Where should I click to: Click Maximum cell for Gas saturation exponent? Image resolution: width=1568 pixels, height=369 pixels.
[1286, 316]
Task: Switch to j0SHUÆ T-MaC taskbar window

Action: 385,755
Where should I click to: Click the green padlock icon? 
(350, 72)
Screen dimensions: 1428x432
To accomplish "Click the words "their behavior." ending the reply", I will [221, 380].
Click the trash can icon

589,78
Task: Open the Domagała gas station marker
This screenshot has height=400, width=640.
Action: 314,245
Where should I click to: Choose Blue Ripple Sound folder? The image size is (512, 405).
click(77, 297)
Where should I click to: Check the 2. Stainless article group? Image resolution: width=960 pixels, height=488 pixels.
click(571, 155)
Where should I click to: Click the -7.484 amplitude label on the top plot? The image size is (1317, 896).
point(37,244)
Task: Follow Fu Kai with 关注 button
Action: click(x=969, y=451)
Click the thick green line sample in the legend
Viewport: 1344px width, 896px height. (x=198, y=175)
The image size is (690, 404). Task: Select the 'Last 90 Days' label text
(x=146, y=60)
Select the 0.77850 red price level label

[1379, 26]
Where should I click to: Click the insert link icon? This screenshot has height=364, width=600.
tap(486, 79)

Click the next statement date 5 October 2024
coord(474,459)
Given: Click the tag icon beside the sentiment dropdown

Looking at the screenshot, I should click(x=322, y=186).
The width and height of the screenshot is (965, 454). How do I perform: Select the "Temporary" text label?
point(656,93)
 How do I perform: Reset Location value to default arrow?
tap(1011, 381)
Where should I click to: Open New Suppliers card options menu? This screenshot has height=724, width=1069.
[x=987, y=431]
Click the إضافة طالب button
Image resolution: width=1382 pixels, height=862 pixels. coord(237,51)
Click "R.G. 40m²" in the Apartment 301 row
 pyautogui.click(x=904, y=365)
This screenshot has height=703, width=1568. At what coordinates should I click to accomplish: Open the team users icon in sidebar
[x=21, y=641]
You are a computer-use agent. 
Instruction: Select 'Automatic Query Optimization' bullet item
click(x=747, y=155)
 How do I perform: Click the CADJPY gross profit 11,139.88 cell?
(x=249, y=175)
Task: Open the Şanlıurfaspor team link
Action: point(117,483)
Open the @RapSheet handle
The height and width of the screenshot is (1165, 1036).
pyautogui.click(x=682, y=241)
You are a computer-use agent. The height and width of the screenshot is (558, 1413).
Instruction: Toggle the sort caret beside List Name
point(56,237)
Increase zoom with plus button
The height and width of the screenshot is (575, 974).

**********

§ **Activity**:
Return, word for word, each line from the one that contains "Increase zoom with plus button" through the end of the listing above.

§ **Exercise result**:
Increase zoom with plus button
The height and width of the screenshot is (575, 974).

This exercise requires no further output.